Log-based machine learning overview

The log-based machine learning system in IBM Z® Anomaly Analytics detects anomalies in z/OS® system log data.

Data flow

The following steps describe the data flow among the components of the log-based machine learning system in IBM Z Anomaly Analytics. The step numbers correspond to the numbers that are shown in Figure 1.
  1. Historical or streaming z/OS SYSLOG data is collected by the Z Common Data Provider and forwarded to Apache Kafka.
  2. The log-based machine learning system subscribes to the Apache Kafka SYSLOG topic and parses the SYSLOG data.
  3. Incoming log data is summarized, and the summaries are stored in a relational database.
  4. If a log data model is available, the summarized data is compared to the model to identify abnormal behavior.
  5. The score results are written to the Apache Kafka message broker and are stored in a NoSQL long-term data store.
  6. The rules engine polls Apache Kafka for anomalous events that exceed a configured threshold. Highly anomalous events are forwarded to the Apache Kafka Ensemble-Event topic.
  7. Ensemble subscribes to the Ensemble-Event topic, and it groups these anomalous events, together with anomalous events from the metric-based machine learning system, into event groups by resource (system or subsystem). Ensemble calculates the severity and confidence score of each event group. The results are stored in a NoSQL long-term data store, and they are forwarded to the Apache Kafka Ensemble-EventGroupNotification topic.
  8. When a user accesses the ensemble GUI, the score results are retrieved from the NoSQL data store and rendered in the GUI.
Figure 1. Log-based machine learning overview
The illustration shows the flow of data among the primary components, as described in the text.

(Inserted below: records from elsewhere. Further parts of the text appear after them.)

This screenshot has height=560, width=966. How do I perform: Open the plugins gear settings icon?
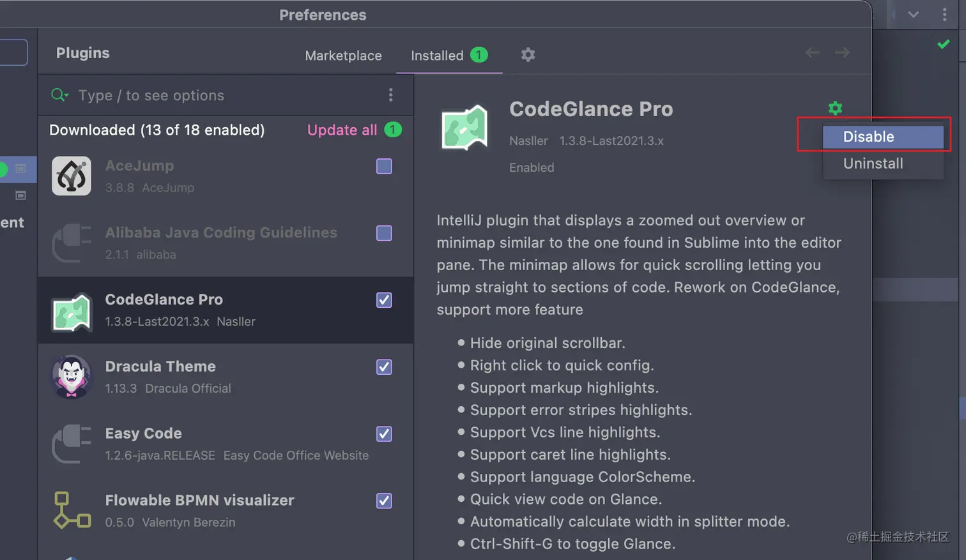528,55
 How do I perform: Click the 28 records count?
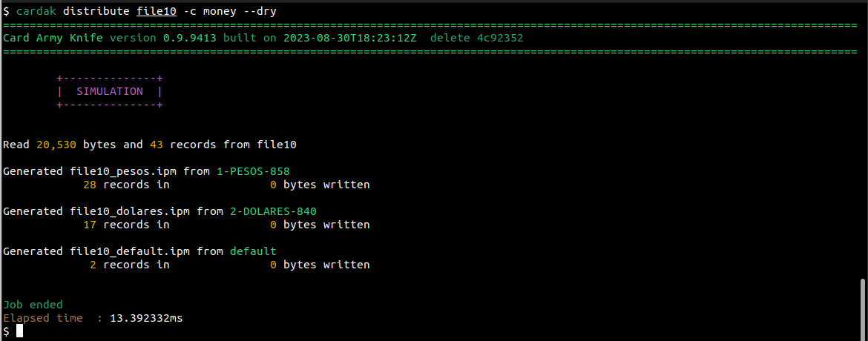pos(90,185)
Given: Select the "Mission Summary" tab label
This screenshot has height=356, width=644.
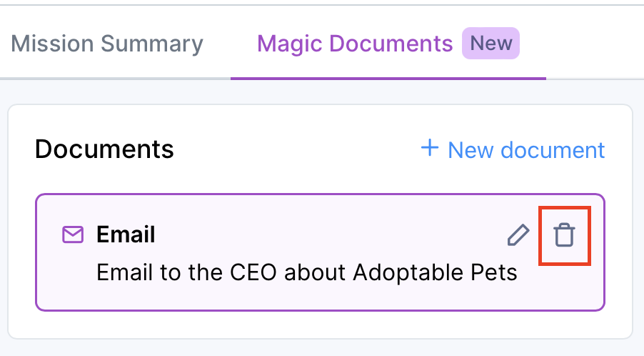Looking at the screenshot, I should coord(107,44).
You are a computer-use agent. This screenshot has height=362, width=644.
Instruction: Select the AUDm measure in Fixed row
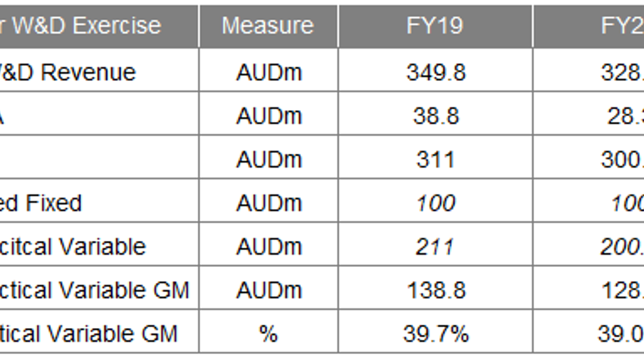tap(268, 203)
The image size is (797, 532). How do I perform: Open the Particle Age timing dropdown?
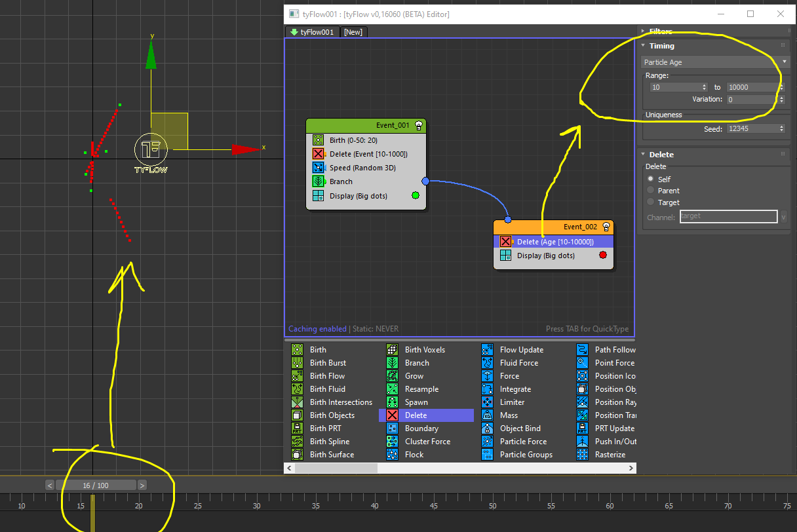[715, 62]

Ensemble GUI for log anomaly detection

In the ensemble GUI, when you click the Log-Based Anomalies page, the following high-level pages are available from the menu:
Analysis
The Analysis page is the home page that is shown in the content pane when you first click the Log-Based Anomalies page. On this page, you select the date and the systems that you want to monitor for anomalies. For each hour of the selected day, the highest anomaly score is shown for each monitored system. Click a score to view a bar graph of the associated 24-hour period. In the resulting graph, each column represents a 10-minute interval within the hour. Click a column in the graph to view more information about the interval.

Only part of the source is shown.